Amanda L. Green of Takekawa & Green, PLLC, Ankeny, for appellants.
James R. Hinchliff of Shindler, Anderson, Goplerud & Weese, P.C., West
Des Moines, for appellee.
Considered by Vaitheswaran, P.J., and Tabor and Schumacher, JJ. 2
TABOR, Judge.
Christina Myers brought an equitable action against her son, Michael, and
her daughter-in-law, Krisanne, to recoup $89,900 she paid to help them purchase
a larger house.1 As part of their arrangement, Christina remodeled and lived in the
walkout basement. Michael and Krisanne argued Christina had no right to
repayment because she signed three gift letters to facilitate Michael securing a
mortgage on the house. Those letters stated, “[N]o repayment of this gift is
expected or implied in either form of cash or services of the recipient.”
The district court ruled for Christina, allowing her to recover the $89,900 in
contributions. Michael and Krisanne appeal, contending the gift letters were
enforceable contracts prohibiting Christina from recovering the gifted amounts. As
part of that claim, they argue the court misapplied the equitable theories of unjust
enrichment and promissory estoppel. They also contend the court violated the
parol evidence rule by considering extrinsic proof of a prior oral agreement
between the parties.
Like the district court, we find the gift letters are not enforceable because
their terms do not meet the elements of a contract. That finding means the parol
evidence rule does not preclude our consideration of extrinsic evidence
surrounding Christina’s gift. Applying the proper framework for inter vivos gifts,2
we affirm.
1 Because the parties share a surname, for clarity we will use their first names in this opinion. 2 Iowa law recognizes two kinds of gifts: inter vivos and causa mortis. Vosburg v.
Mallory, 135 N.W. 577, 578 (Iowa 1912). The first takes place during the donor’s lifetime and the second at the donor’s death. Id. 3
I. Facts and Prior Proceedings
Christina is the mother of three adult children—Michael, Jennifer, and
William. For many years, Christina lived alone in Arizona, working full-time as the
co-owner of a dog-boarding business. After being hospitalized twice for serious
health issues, she decided it was time to move closer to her children.

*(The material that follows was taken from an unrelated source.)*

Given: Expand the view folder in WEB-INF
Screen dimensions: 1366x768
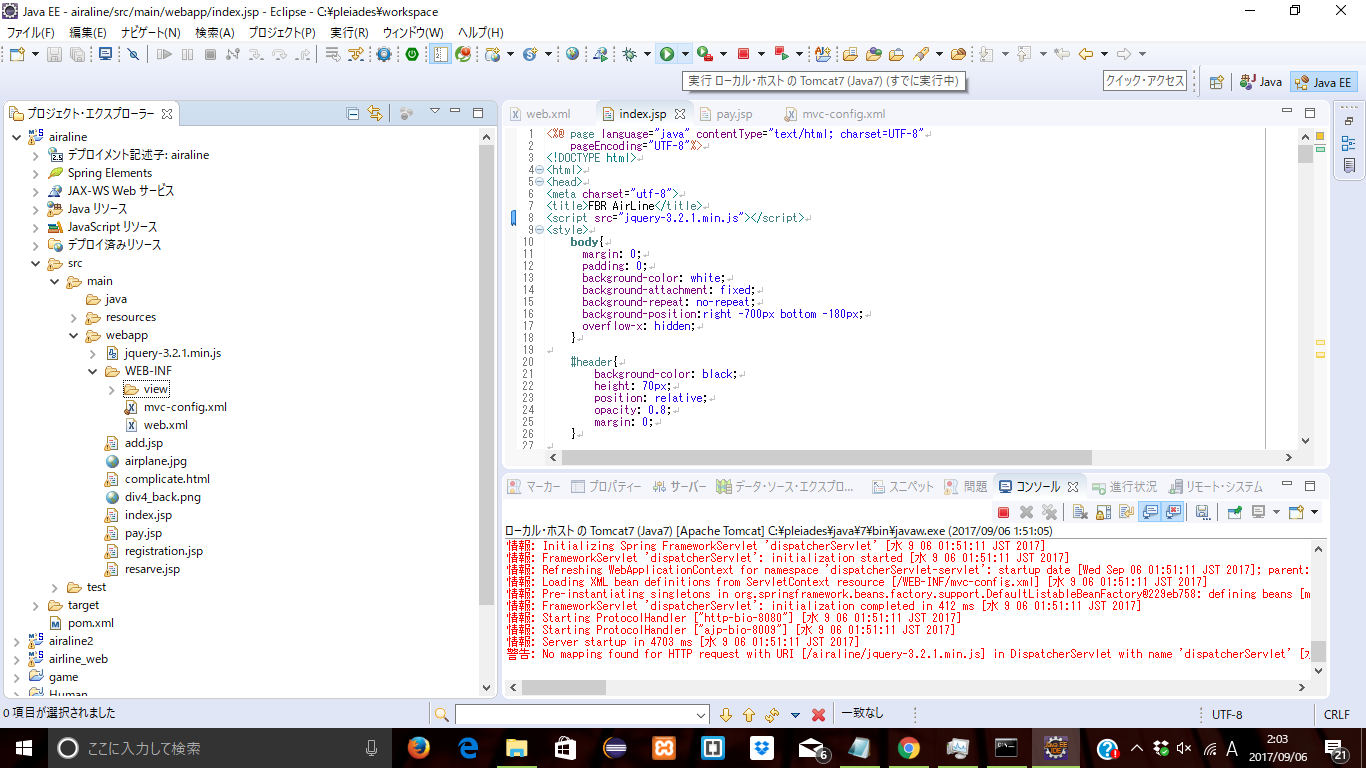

In August 2013, Christina sold her business, receiving close to $115,000 in
proceeds. Seeking to invest the money, she looked into real estate. Because the
market was “volatile” in Arizona, Christina entertained moving to Iowa, where
Michael and Krisanne lived with their five children. Knowing Michael and Krisanne
resided “in a very small home,” Christina offered to use the proceeds from the sale
of her business to help them buy a bigger house.3 She testified she “wanted to
give them the opportunity to live in a beautiful home” and “to be with them,” calling
it a “win/win” situation.
Christina told her friend and former business partner, Margaret Brown, that
“she decided to buy a home with Michael, her son, in Iowa.” Brown understood
that Christina would own one-third of the home. Brown testified that, after hearing
Christina’s plans, she was “nervous” that her friend would end up wishing she had
her own space. Similarly, Christina’s niece, Laurie Graham King, testified that,
based on conversations with her aunt before the purchase, she believed Christina
was “a one-third owner in the home.”
3The parties offered conflicting testimony about whether Christina intended to be a co-owner of the new home. Christina testified it was her understanding she would have a one-third ownership interest in the home. But Michael testified he and his mother never had a conversation about joint ownership. 4
With the understanding that Christina would help finance the home and live
with them, Michael and Krisanne began house-hunting that fall. In December,
Michael and Krisanne found a three-story home in Cumming with enough space
for their children and Christina. Michael shared the listing with Christina, who was
still living in Arizona. The house had a walkout basement—finished with two
bedrooms, a bathroom, and a kitchen—which the parties agreed Christina would
occupy as her private living quarters. Christina thought the arrangement was fair
because the basement constituted nearly one-third of the property’s total square
footage. Michael referred to the space as a “mother’s suite.” Because the
basement was set up as a recreation room, Christina anticipated making some
renovations. She also planned to use the basement’s unfinished space as a
laundry room.
With that arrangement in mind, Michael and Krisanne made an offer of
$490,000 on the Cumming house in January 2014. The seller requested an
earnest-money deposit of $1500 at the time of the offer, which Michael paid. A
day later, the seller made a counteroffer of $525,000 and requested another $3500
deposit due at acceptance. That same day, Michael accepted the deal and paid
the deposit. Although the payments came from his personal bank account, he
asked Christina to help pay for the deposits. Of the total $5000 earnest-money
payments made by Michael, Christina contributed $4900.4
4 At the time of the initial offer, Christina gave Michael $900 for the first earnest- money deposit. Christina transferred another $4000 the same day Michael paid the second earnest-money deposit. 5
Under the purchase agreement, two things had to occur before the March
closing date. First, Michael and Krisanne had to obtain a mortgage by early
February. Second, they had to make a down payment of around $105,000, which
was twenty percent of the purchase price. As promised, Christina planned to
contribute $85,000 from her business-sale proceeds toward the down payment.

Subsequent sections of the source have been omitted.